WHAT TO DO:
Your task is to gather the lines below that hold the string "agent".

[RAW DATA Boundary: Start]

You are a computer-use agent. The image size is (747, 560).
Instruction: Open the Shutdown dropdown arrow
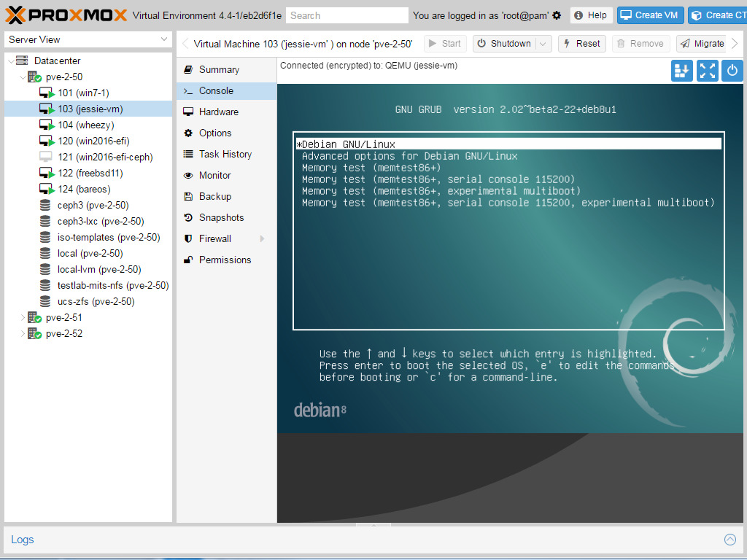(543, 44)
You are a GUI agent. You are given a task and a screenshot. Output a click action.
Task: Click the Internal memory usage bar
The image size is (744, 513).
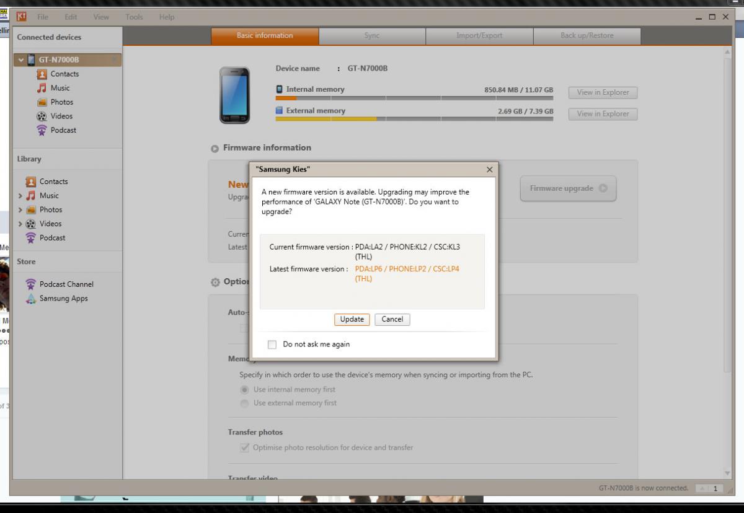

[RAW DATA Boundary: End]
[RAW DATA Boundary: Start]

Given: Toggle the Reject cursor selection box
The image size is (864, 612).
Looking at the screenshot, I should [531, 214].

[RAW DATA Boundary: End]
[RAW DATA Boundary: Start]

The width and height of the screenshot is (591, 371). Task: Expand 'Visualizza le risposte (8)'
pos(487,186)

[RAW DATA Boundary: End]

ANSWER FOR THE TASK:
You are a computer-use agent. The image size is (747, 560).
You are a GUI agent. You are given a task and a screenshot. Output a click action.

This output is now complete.